La polución causada por el ozono y las partículas contaminantes finas -de menos de 0,0025 milímetros de diámetro- se asocian con enfermedades graves que tienen un impacto a largo plazo en la salud, especialmente en Asia. El trabajo que ha arrojado estas pesimistas conclusiones y un futuro más que negro  ha sido dirigido por Jos Levieveld, del departamento de Química Atmosférica del Instituto Max Planck de Maguncia (Alemania). En su opinión, el reto en este campo consiste en cuantificar los efectos a escala global de la contaminación. Existen dos motivos principales que lo impiden: la calidad del aire no se monitoriza en muchas regiones y la toxicidad de las partículas varía en función de su procedencia.

El dato más destacado es que las emisiones que tienen mayor impacto en todo el mundo en la mortalidad prematura son las que se producen en el domicilio, al calentarse o cocinar, especialmente en países como India y China, yal y como publica el diario La Vanguardia.

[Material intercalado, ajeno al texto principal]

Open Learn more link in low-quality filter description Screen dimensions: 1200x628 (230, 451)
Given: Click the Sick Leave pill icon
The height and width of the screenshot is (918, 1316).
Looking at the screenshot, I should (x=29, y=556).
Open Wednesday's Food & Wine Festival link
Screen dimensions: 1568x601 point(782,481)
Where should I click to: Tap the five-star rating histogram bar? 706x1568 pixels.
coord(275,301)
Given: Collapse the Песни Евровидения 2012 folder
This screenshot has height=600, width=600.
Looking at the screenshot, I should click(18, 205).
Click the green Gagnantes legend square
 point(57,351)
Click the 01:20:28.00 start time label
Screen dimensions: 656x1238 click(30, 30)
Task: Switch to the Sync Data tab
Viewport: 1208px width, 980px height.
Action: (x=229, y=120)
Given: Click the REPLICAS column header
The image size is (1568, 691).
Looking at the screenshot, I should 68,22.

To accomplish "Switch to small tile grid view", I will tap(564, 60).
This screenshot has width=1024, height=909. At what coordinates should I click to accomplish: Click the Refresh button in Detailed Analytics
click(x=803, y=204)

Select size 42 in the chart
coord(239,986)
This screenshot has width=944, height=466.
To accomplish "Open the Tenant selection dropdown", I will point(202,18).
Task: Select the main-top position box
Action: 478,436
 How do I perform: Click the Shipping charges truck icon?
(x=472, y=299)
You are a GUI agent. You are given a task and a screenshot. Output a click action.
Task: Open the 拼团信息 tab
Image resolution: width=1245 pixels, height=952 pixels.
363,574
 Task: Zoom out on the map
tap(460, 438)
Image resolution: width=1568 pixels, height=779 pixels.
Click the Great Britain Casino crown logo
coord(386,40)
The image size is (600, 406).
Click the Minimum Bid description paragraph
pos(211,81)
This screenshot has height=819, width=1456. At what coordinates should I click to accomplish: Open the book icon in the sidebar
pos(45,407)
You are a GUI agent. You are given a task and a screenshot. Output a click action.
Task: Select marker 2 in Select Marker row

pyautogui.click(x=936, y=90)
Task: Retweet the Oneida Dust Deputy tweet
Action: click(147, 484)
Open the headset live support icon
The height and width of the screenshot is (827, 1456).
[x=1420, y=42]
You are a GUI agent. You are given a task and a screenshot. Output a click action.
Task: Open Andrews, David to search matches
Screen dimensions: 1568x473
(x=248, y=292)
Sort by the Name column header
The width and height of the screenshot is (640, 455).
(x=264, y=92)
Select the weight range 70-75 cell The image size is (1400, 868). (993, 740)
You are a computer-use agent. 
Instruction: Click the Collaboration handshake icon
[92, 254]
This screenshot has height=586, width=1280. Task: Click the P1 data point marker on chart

En otras zonas, como la mayoría de Estados Unidos, las emisiones del tráfico y de las plantas generadoras de energía son los principales agentes, mientras que las emisiones de la agricultura en la costa este estadounidense, Europa, Rusia y Asia oriental son las que más contribuyen a la aparición de las partículas finas.

Basándose en las proyecciones del modelo, los autores pronostican que la mortalidad prematura que causa la contaminación atmosférica podría doblarse en 2050, alcanzando los 6,6 millones de muertes, con aumentos significativos en el sureste asiático y en Oceanía. 

Un artículo relacionado, publicado en Nature Geoscience, informa que podrían haberse evitado entre 400 y 1.700 muertes prematuras al año si se hubieran reducido en los últimos años en la Amazonia brasileña los fuegos relacionados con la deforestación.